Right now, error messages thrown by the MFS are created by the mounted file systems themselves, which have no idea where they are mounted.

If we standardize our error messages, then the MFS can interpose on error messages to append the mount point to them.

This is low priority for now.

Figure out how authentication / storage requests work into the API

IndexedDB requires the user to allow the webpage to store data on the current webpage, Dropbox requires the user to log in...

IndexedDB Filesystem

Add an IndexedDB file system that is the following:

Asynchronous-only (the synchronous API isn't widely supported, and will only be usable from webworkers -- an uncommon use case right now).
Supports permissions.

I may eventually add symlink support (just to have a symlink-capable file system), but it's much less important right now than the above.

I imagine this will be the most useful browser-local backend for BrowserFS, as IndexedDB is decently supported across browsers and can store large files.

Build system

I need a simple build system to compile and compress BrowserFS into a single module.

Define how to make filesystems that "fall back"

e.g. BrowserStorage defaults to IndexedDB if it's available, but fall backs to localStorage if it's not available.

Correct backend file writing implementation

Certain backends will generate parent directories that don't exist when a file is written.

They should be updated so that writes only succeed when the parent directory of the file in the given path already exists. This will probably be achieved by editing the sync method of their custom File subclass.

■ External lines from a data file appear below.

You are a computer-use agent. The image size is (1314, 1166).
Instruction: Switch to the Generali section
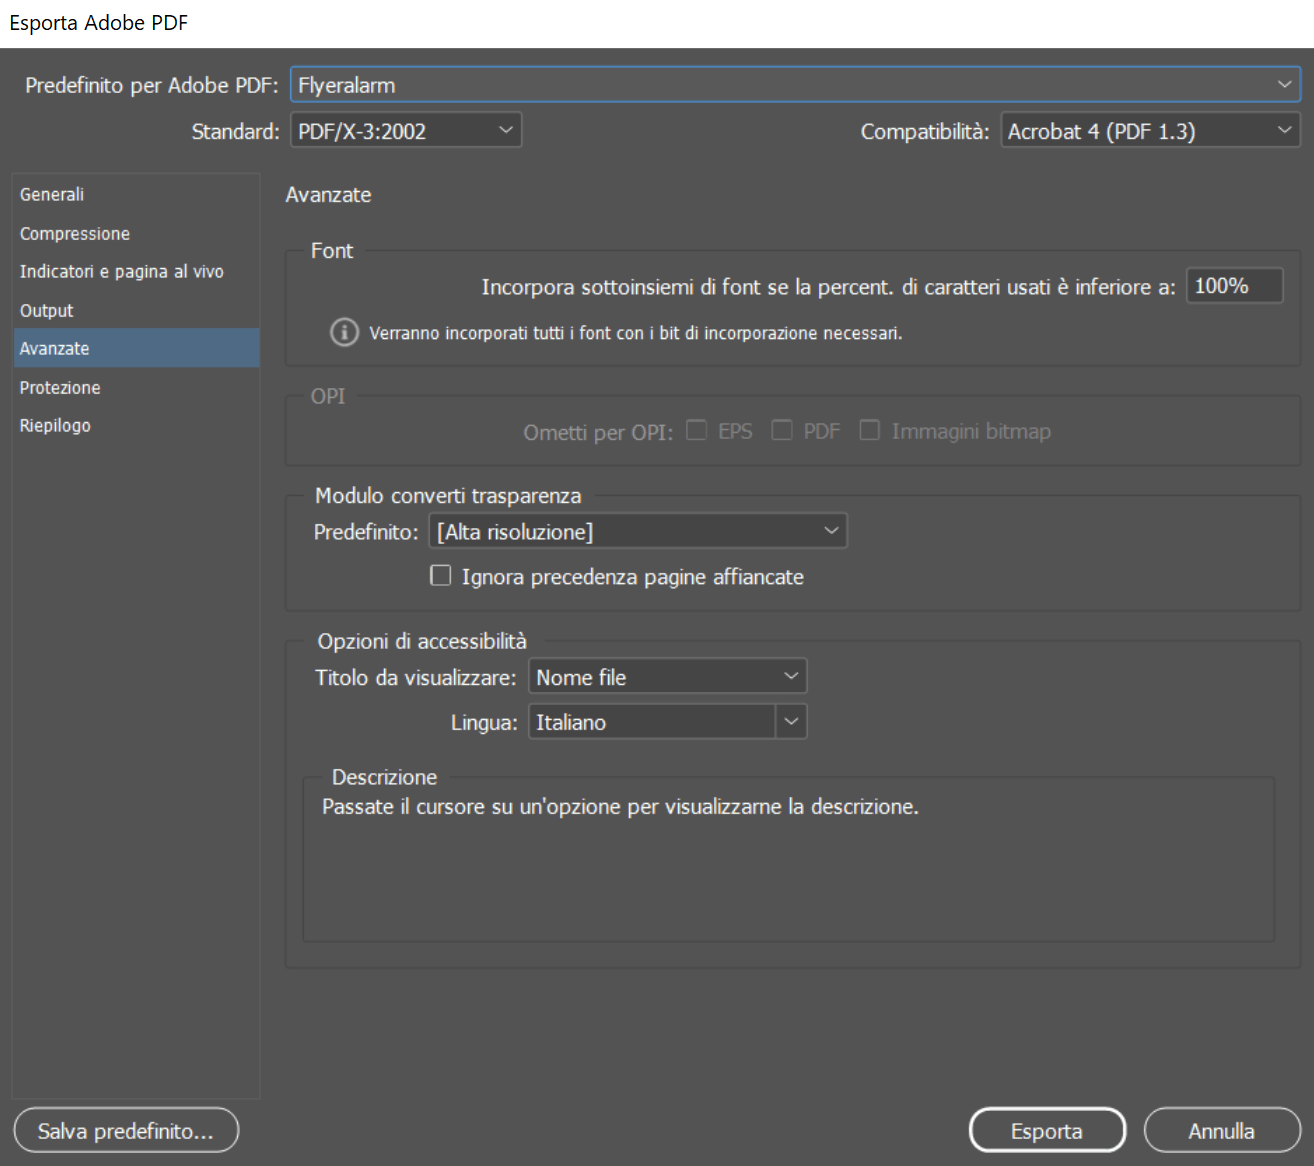(52, 195)
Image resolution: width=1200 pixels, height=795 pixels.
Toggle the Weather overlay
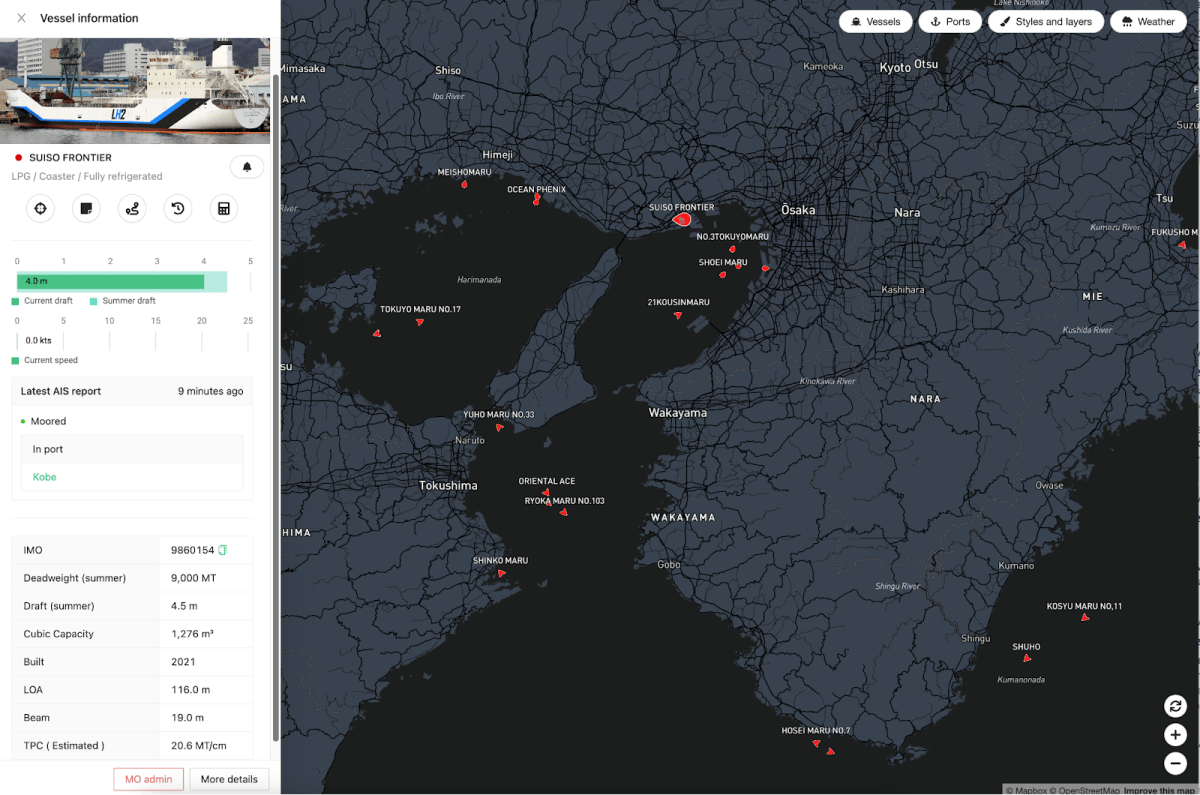[1147, 21]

Backends currently known to have this issue:

Dropbox
WebStorage
In-memory

Stat object

We need a stat object to mirror Node's stat.

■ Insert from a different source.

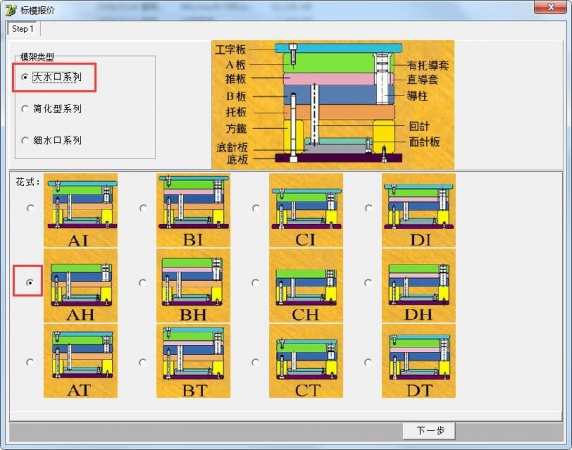The width and height of the screenshot is (572, 450).
Task: Click the AH mold base thumbnail
Action: (81, 286)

I need to investigate if this is mutable in node. We can do clever things with getters/setters if needed.

Compress localStorage file names

We currently store files in localStorage like so:

localStorage[/path/to/file] = binary string representation of data

We should be able to convert the path into a binary string:

localStorage[binary string representation of /path/to/file] = binary string representation of data

The keys are counted against the localStorage storage quota, so this could be a decent savings.

We'd still repeat parent directories, though, but it's better than what we currently do.

Support buffer reads at odd offsets

Support reading 2 byte numbers from odd offsets and such.

Specify and document FileSystem API

What do users need to implement for custom filesystems?

What can they optionally implement?

Performance tests

I think it would be good to get some performance tests added to the test suite before spending any time implementing new methods to improve performance.

This would help us prevent regressions, and even in cases like lavelle/BrowserFS#11 where it's fairly obvious that it will improve performance, it's nice to be able to quantify and measure the improvement.

This would also allow us to make comparisons of the relative speeds of the different backends, to have some quantitative evidence for users when they're weighing up the advantages and drawbacks of each.

I couldn't find any performance tests in the Node repo, but it wouldn't be too difficult to write our own.

Fix IE9

IE9 passes all of our unit tests, but fails to load classes properly in Doppio (magic number failure). It's also absurdly slow due to the TypedArray implementation; so slow, that I was unable to get IE9's debug mode past preloading.

Solution (for slowness):

We only need a polyfill for DataView, which is what Buffers use. It should be easy to modify the DataView polyfill to directly use methods to convert its internal array of bytes into other forms. Right now, it constructs a new TypedArray and ArrayBuffer for each time you call a get function -- just for the small segment of the array that you are processing.

They did this to reuse code, but it's very very very slow.

It would be manually intensive, but probably simple, to change the DataView polyfill to use the individual get and set functions that the typed arrays use directly to bypass this expensive object construction (which a profile reveals is the most expensive operation that's going on).

I am OK with absolutely ditching the TypedArray polyfills in favor of a shaved-down DataView-only polyfill. In fact, that's my favored solution right now.

This is high priority for the Doppio merger, but low priority for me for now. As far as I can tell, this is the only issue blocking the Doppio merger.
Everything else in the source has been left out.